Verenium Introduces New Enzyme at Upcoming RFA National Ethanol Conference

PR Newswire

- Xylathin(TM) xylanase rapidly degrades xylan significantly improving the economics of processing wheat into fuel ethanol -

CAMBRIDGE, Mass., Feb. 11 /PRNewswire-FirstCall/ -- Verenium Corporation (Nasdaq: VRNM), a pioneer in the development of next-generation cellulosic ethanol and high-performance specialty enzymes, today announced the introduction of Xylathin, a highly active enzyme designed to significantly improve the economics of fuel ethanol production from cereal grains. Xylathin rapidly breaks down xylan, a compound found in cereal grains such as wheat, rye and barley and significantly reduces mash viscosity. This faster acting enzyme allows producers to shorten retention times and reduce enzyme dose. Xylathin also reduces grain water retention lowering grain drying energy requirements.

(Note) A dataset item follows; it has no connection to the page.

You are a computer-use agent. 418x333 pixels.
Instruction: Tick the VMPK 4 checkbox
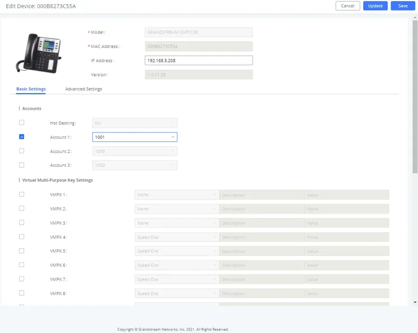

"Verenium is pleased to announce the launch of its new enzyme, Xylathin, further expanding its product portfolio in the grain ethanol market," said Janet Roemer, Verenium's Executive Vice President, Specialty Enzymes Business. "Xylathin is effective over a wide temperature and pH range allowing ethanol producers greater operational flexibility and significant reductions in processing costs."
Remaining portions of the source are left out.